Guest Post: Your Database Deserves Better
Databases play a strange role in software development. The vast majority of complex applications use one, but many developers don’t pay a lot of attention to it in their daily work. They are treating it like the SSD in their laptop and simply assume that it will reliably save the data they are trying to persist while they are busy figuring out the right business logic, making the UI pretty, writing new automated tests, or searching for a troublesome memory leak. The database is often not seen as part of the application the team is building and is therefore only considered in passing when making design or implementation decisions. Commonly, it is also a source of frustration because it does not fit with the rest of the system (which is where things like object relational mappers come into play) or because it makes automated testing harder. Also, the query language used by the database management system (DBMS) is often very different from the programming language used in the rest of the application, which further widens the gap.

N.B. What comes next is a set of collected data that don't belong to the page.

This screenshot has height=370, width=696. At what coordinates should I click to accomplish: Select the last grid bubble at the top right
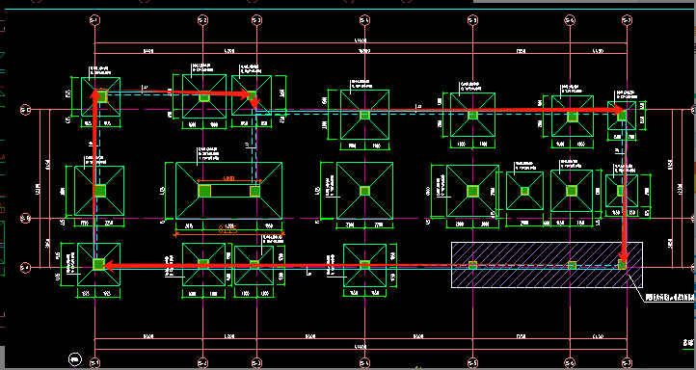click(x=627, y=20)

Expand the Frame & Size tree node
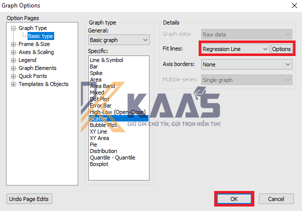pos(14,44)
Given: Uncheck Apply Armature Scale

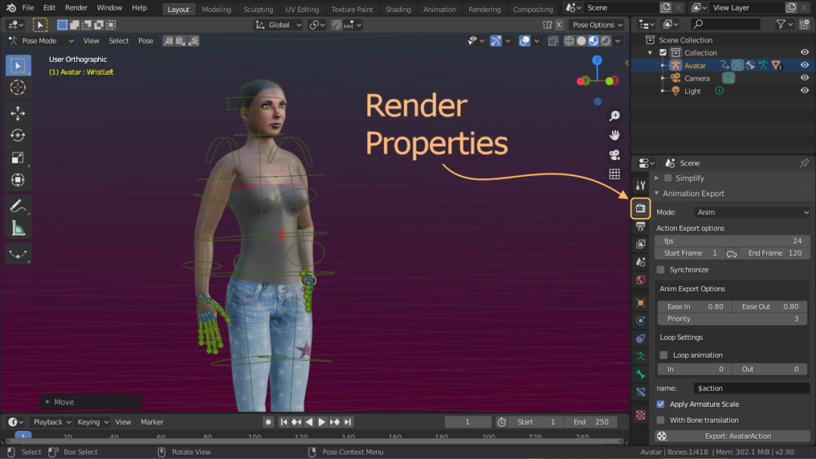Looking at the screenshot, I should 661,405.
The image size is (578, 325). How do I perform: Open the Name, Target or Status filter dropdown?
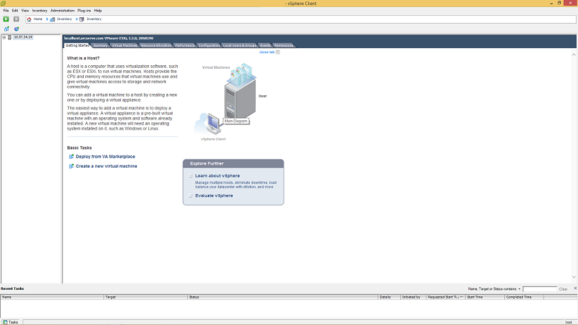tap(519, 288)
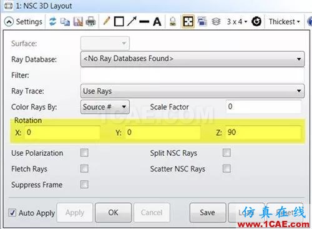Open the Thickest line thickness dropdown
The image size is (312, 229).
pos(284,21)
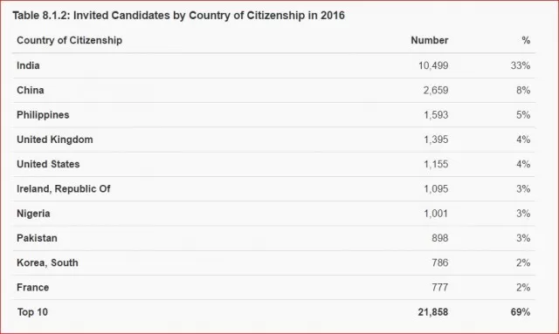Click the France country name
This screenshot has height=334, width=559.
(33, 288)
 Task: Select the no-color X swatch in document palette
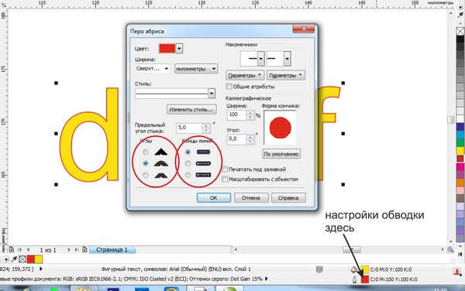coord(22,259)
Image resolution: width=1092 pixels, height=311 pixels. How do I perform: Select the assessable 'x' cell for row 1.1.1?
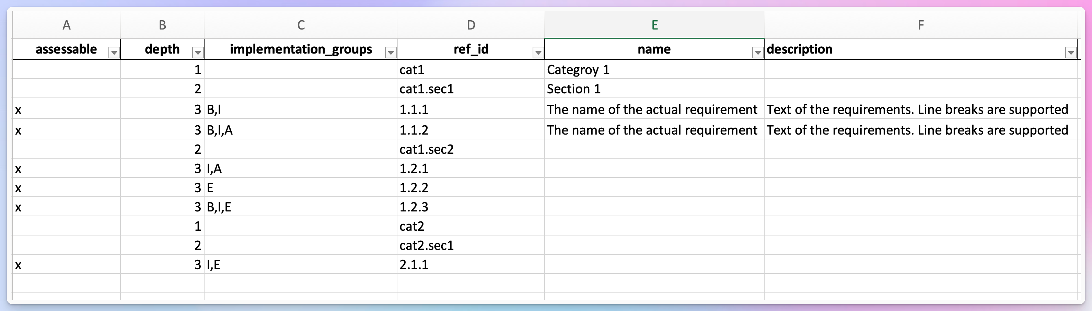[x=67, y=109]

All these factors combine to make developers pay minimal attention to the database once it is up and running.
This mindset is understandable as they have a lot on their plate, and since they don’t actively develop the database – at least in the vast majority of cases, if you are working on a DBMS right now, thank you for your service –, they treat it as something someone else must set up correctly. This is similar to build tools, which are also critical parts of a software project that often get ignored by most team members. Interestingly, this mindset can get you pretty far, as it is difficult to get the database setup so completely wrong that everyone immediately notices the problem.
Unfortunately, you can only ignore the database until the day comes when you can’t anymore. If your system is successful and is used by a lot of people, it is only a matter of time until some of the problems of a bad database setup start showing themselves. In most cases, performance will be the first thing to suffer, but you could also get a very unpleasant call from your controller asking you why the database suddenly became a major cost factor (this is especially likely if you are using a database as a service). And, of course, there are risks of downtime, data loss and data corruption, which can be fatal for an otherwise thriving application.
As a result, this article focuses on this often-overlooked part of your system and gives you some questions to ask yourself about your database.
Do you know the contract with your database?
DBMS developers pour a lot of thought into their code to ensure good performance and data consistency. However, all these features rely on certain assumptions and can only offer limited guarantees since it is impossible to create fool-proof, invariably fast systems. These assumptions and limitations are the contract that users of a database have to be aware of. In practice, however, my experience is that few developers know much about how their database operates and which guarantees for speed and consistency it offers under which circumstances.
As an example, consider making a simple write to the database. Virtually every DBMS offers guarantees to ensure data consistency, but they all have limits. In almost all commercial applications, the database and the application form a distributed system, so even if the write succeeds, the application might never know since the package could get dropped by the network on the way back. Or you could be unlucky, and the database goes down the very moment it processes the write, and the change is lost. Your application has to be prepared to deal with these situations, as they are unlikely to occur in a single write but unavoidable in the long run.
Unfortunately, many applications do not properly consider this. Especially developers used to relational databases might think that transactions are enough to keep their data consistent – they are not, as distributed transactions are very difficult to get right – and fail to consider the relevant edge cases. Usually, awareness is higher among users of the more modern NoSQL databases, as these databases put less emphasis on transactions and make their constraints more transparent. Still, vigilance is required.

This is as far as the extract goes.